The pale sculptural structure of a cave dominated the picture on the left, a darker yawning interior like a sea cave to the right, while the diminutive figure of the princess in profile, stood before the cave, the pallor of her skin contrasting boldly with its darkness.

She had yoked the pale green dragon with her belt while St George who was on horseback speared it with a lance, blood pouring from the dragon’s gaping, fanged mouth. St George was wearing metallic armour, while behind him and to the left, the leaves or trees extended and transformed into a mysterious, dense clustered spiral.

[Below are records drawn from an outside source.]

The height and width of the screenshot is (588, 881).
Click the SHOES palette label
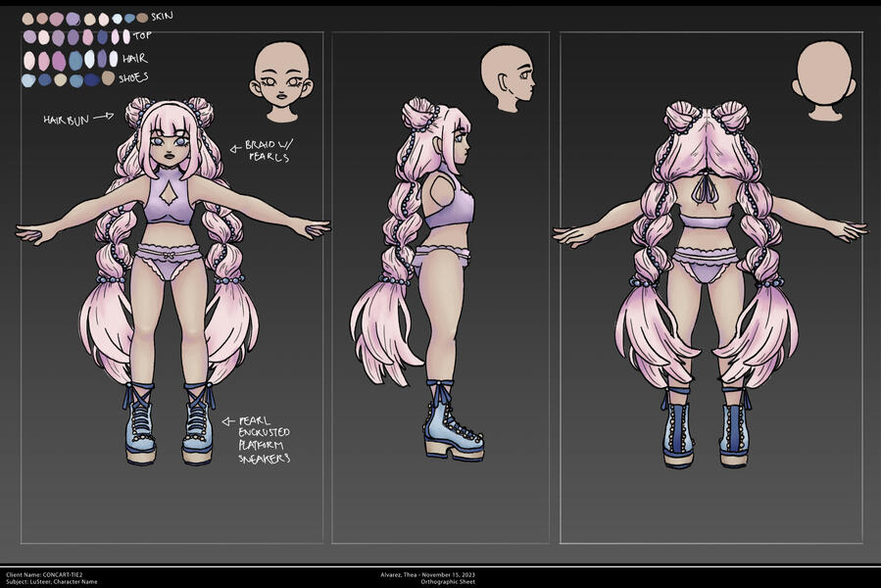tap(134, 77)
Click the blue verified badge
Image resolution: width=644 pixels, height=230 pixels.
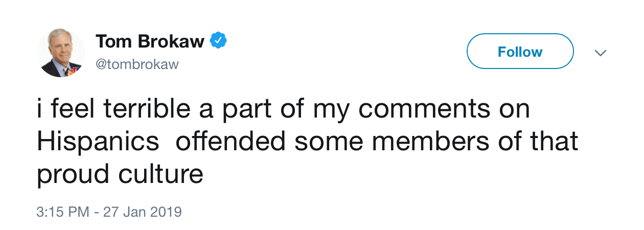[x=219, y=40]
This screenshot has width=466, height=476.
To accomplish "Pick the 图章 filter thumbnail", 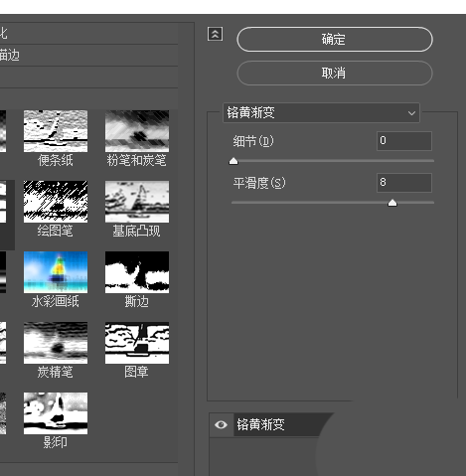I will pyautogui.click(x=137, y=343).
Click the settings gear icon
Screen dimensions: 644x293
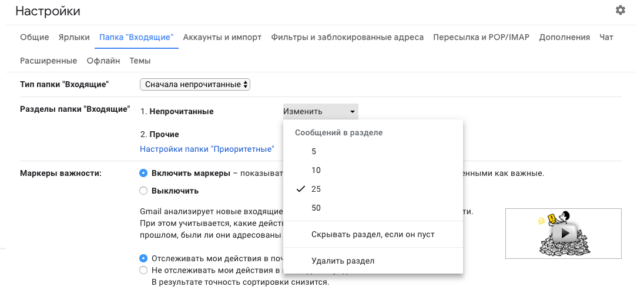[x=620, y=11]
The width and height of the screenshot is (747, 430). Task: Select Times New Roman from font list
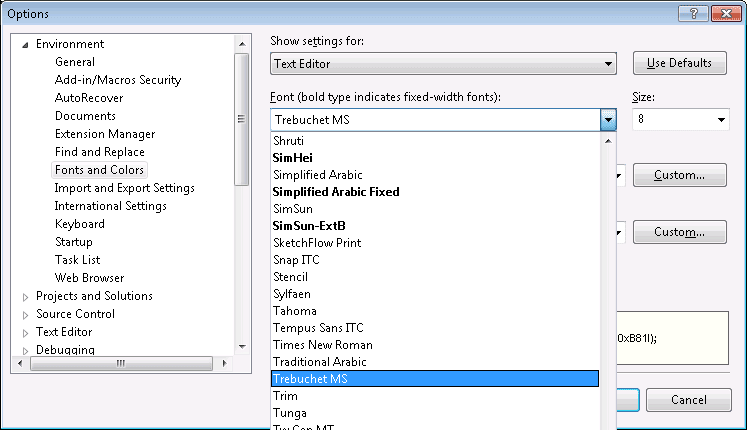[x=323, y=345]
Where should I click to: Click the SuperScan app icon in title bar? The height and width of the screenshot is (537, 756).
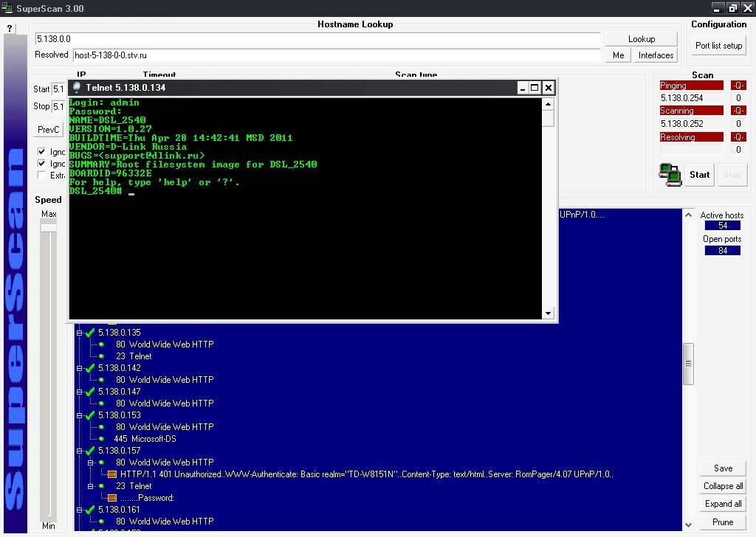pos(9,8)
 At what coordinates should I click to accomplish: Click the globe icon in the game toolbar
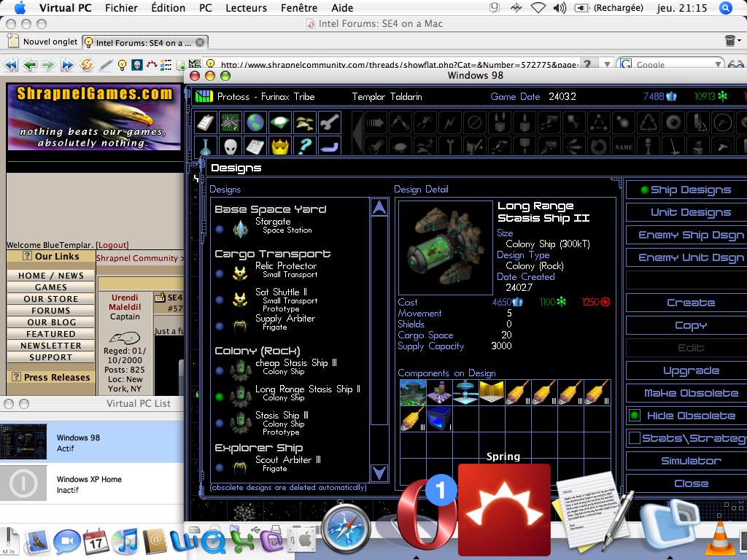(255, 122)
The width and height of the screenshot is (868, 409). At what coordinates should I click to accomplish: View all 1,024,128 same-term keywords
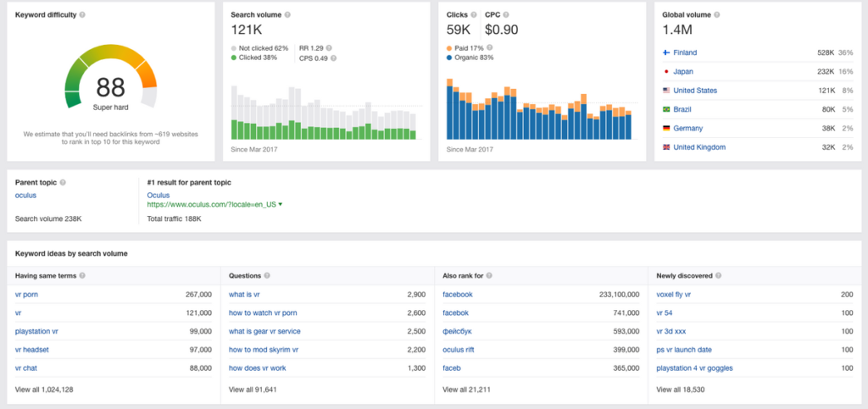pyautogui.click(x=44, y=390)
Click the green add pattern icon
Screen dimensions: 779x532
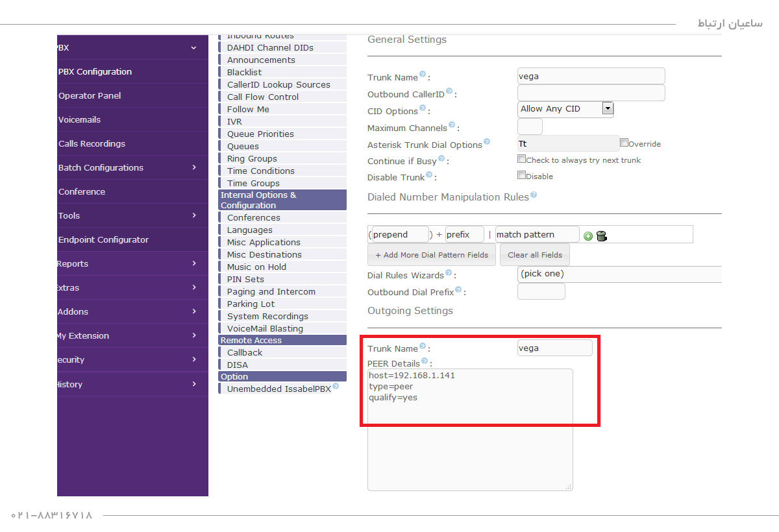[x=588, y=236]
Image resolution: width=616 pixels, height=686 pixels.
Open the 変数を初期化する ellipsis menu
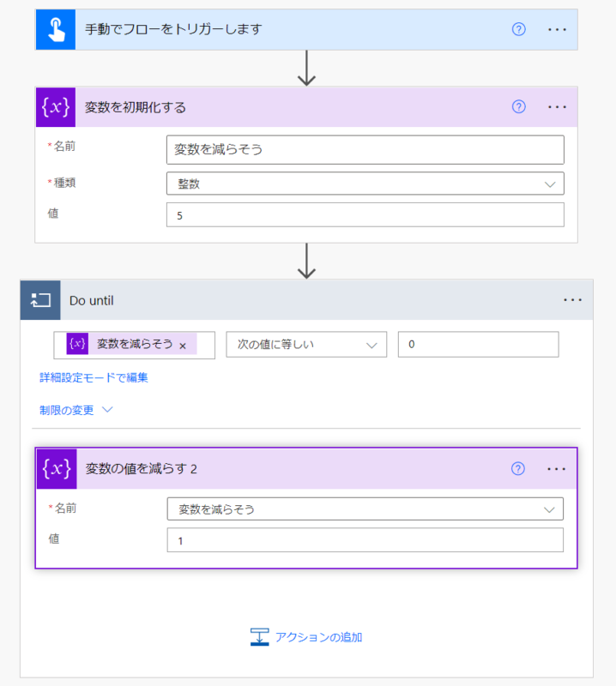558,107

On top of the cluster and the adjacent trees, there was a cloud image, and the same dense cluster of spiralled bubble shapes like foam; a translucent white on the outer side of the spiral, transforming into a deeper pinkish purple as the shape spiralled and twisted towards the centre. An odd geometric pattern of grass had been placed in between the cave and the trees, in front of the figures; a pale green field and hills in the background, a sliver of moon and clouds in the sky.

As I wandered through the gallery, I seemed to be moving through a world full of symbols and illusion; imagery to focus the mind on the themes of death, consciousness, creativity, sexuality and spirituality.

Eventually I arrived at a bizarre painting called “A Heavenly Body”, a 1496 abstract vision from Revelations of the end of the world, a celestial apparition in the form of a yellow body with a tail appearing from dark clouds; and then, moving on, Holbein’s “The Ambassadors”, a distorted skull on the centre of a floor, recognisable only from the right, while a silver crucifix had been placed on the wall as a reminder of God and mortality.

I continued walking through the gallery until I arrived at a portrait of a young man with a melancholy expression, and an inscription on his cap “Alas I desire too much”. What was this young man thinking, I wondered? Did he want to escape being human?

*

“I went looking for Sean, the friend I’ve lost contact with for 20 years,” said Jack when I arrived back at the hotel. “I took the bus to Clapham and by coincidence I ran into Tom Simpson, another friend of Sean’s, who used to belong to that famous rock group.”

I knew who he meant. They’d put out a well-known song, which was currently playing on television as the theme of a commercial.

“Tom must be living off the royalties for the song,” said Jack. “Apparently Sean was living in London for quite a while and he only just recently left for Cornwall with his new girlfriend. She comes from an aristocratic family in the area, but Tom had no idea of Sean’s address and no way of contacting him.

In spite of Tom not knowing Sean’s whereabouts, Jack seemed happy that Sean was alive, jubilant in fact. After all, Luke, his best friend had died recently, so it was fantastic that Sean was still alive.

Jack’s smile flickered briefly, illuminating the dying shadows of the room.

“Did you like the paintings at the gallery?”

“Yes, it’s a different world,” I said. “But in many ways, things remain the same.”

It was late in the afternoon now and we left the hotel, wandering down to the Thames, discussing the commonalities in our relationship; creativity, humour, love. But also, the problem of independent parallel lives, little money, stress and disappointment. We continued strolling along the embankment, passing by a young man staring down towards the scurrying leaves on the surface of the canal, and I remembered that young man in the painting who desired too much, as we followed the embankment, along a path opening out towards the river and the wild surge of the sea.